Majestic SEO offers a robust set of link tools that lets you analyze and track any domain in granular detail. Some of the highlights:
  • Site Explorer: Their Site Explorer tool lets you deep dive down into any URL.
  • Keyword Checker: Lets you search Majestic SEO for a keyword or phrase for how many times it appears, in addition to providing you with the search volume that is based on organic data primarily.
  • Backlink History: This SEO tool allows SEO professionals to find the number of backlinks given to a domain, subdomain, or URL.
Majestic SEO is great because you can see link profiles, which is so important considering the Google Penguin updates that have major affect on site's backlinks. While Majestic SEO's toolset does have some free features, you're better off investing in the paid version as you will get so much more out of the tool.

Extracted data ▸

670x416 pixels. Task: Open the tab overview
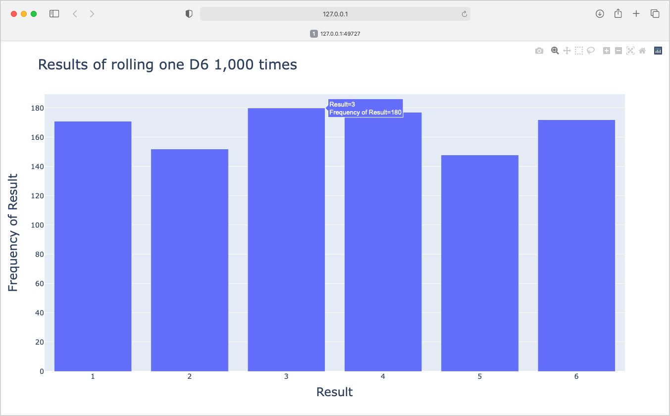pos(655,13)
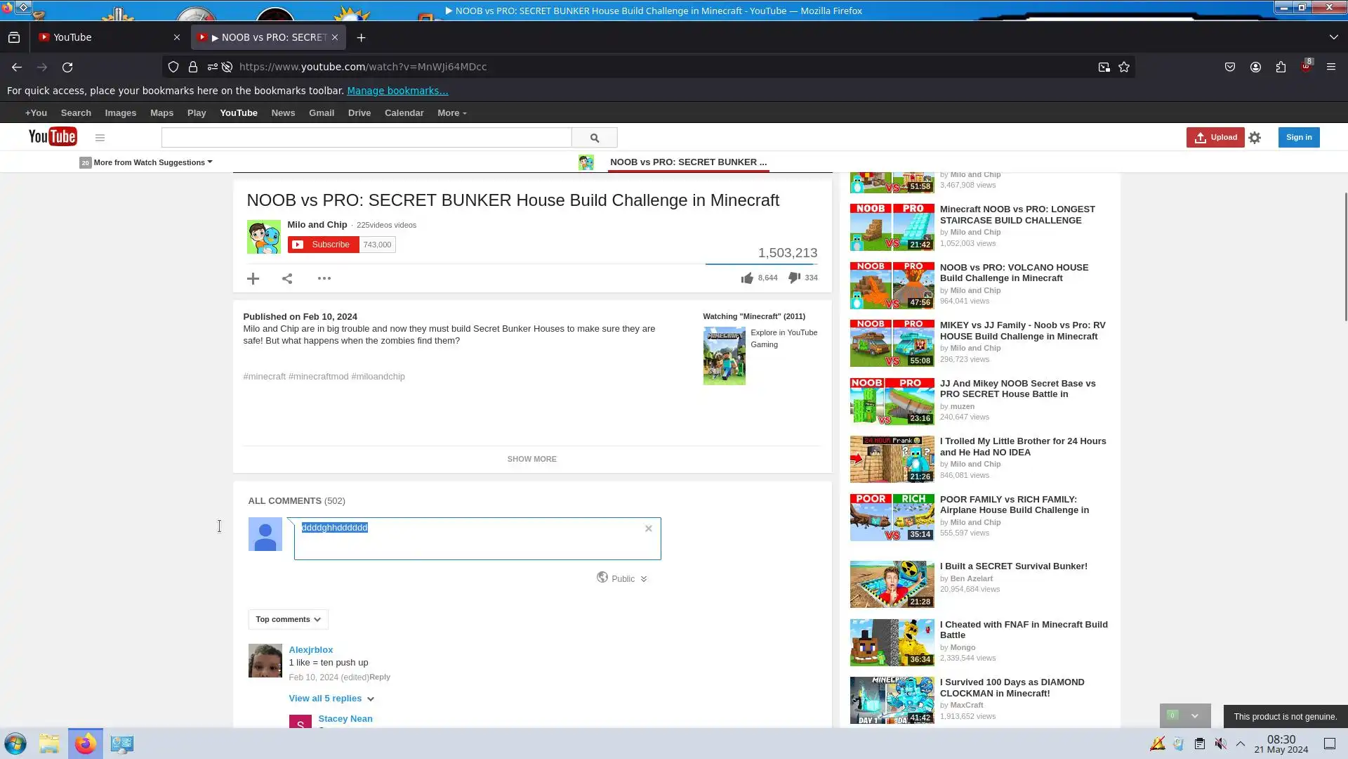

...

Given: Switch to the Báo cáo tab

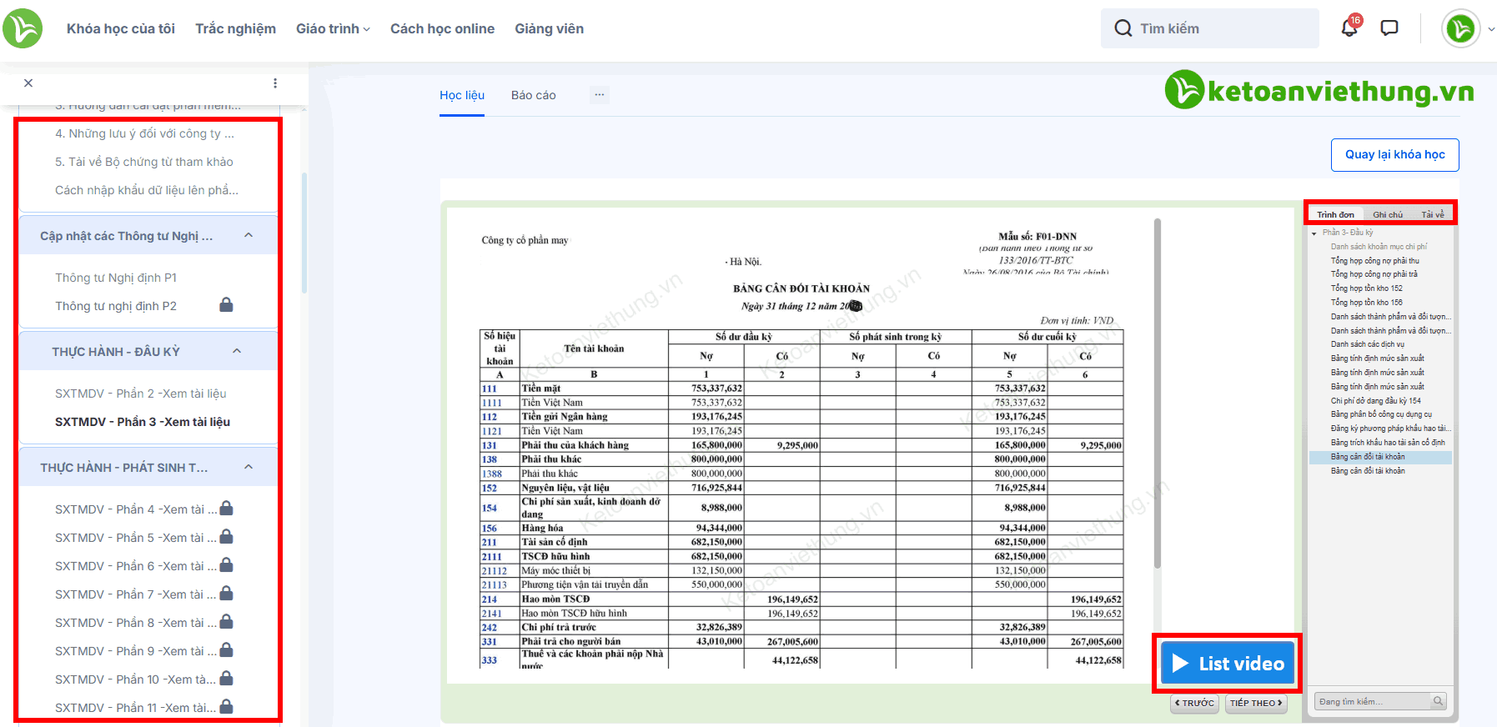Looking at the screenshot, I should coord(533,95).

Task set ▸
1. In the Majestic SEO text, which tool finds the number of backlinks given to a domain, subdomain, or URL?
2. Write out the Majestic SEO text again, starting at "Majestic SEO offers" and ending at "of the tool.", and switch "granular" to "precise".

Solutions to each task ▸
1. Backlink History

2.
Majestic SEO offers a robust set of link tools that lets you analyze and track any domain in precise detail. Some of the highlights:
  • Site Explorer: Their Site Explorer tool lets you deep dive down into any URL.
  • Keyword Checker: Lets you search Majestic SEO for a keyword or phrase for how many times it appears, in addition to providing you with the search volume that is based on organic data primarily.
  • Backlink History: This SEO tool allows SEO professionals to find the number of backlinks given to a domain, subdomain, or URL.
Majestic SEO is great because you can see link profiles, which is so important considering the Google Penguin updates that have major affect on site's backlinks. While Majestic SEO's toolset does have some free features, you're better off investing in the paid version as you will get so much more out of the tool.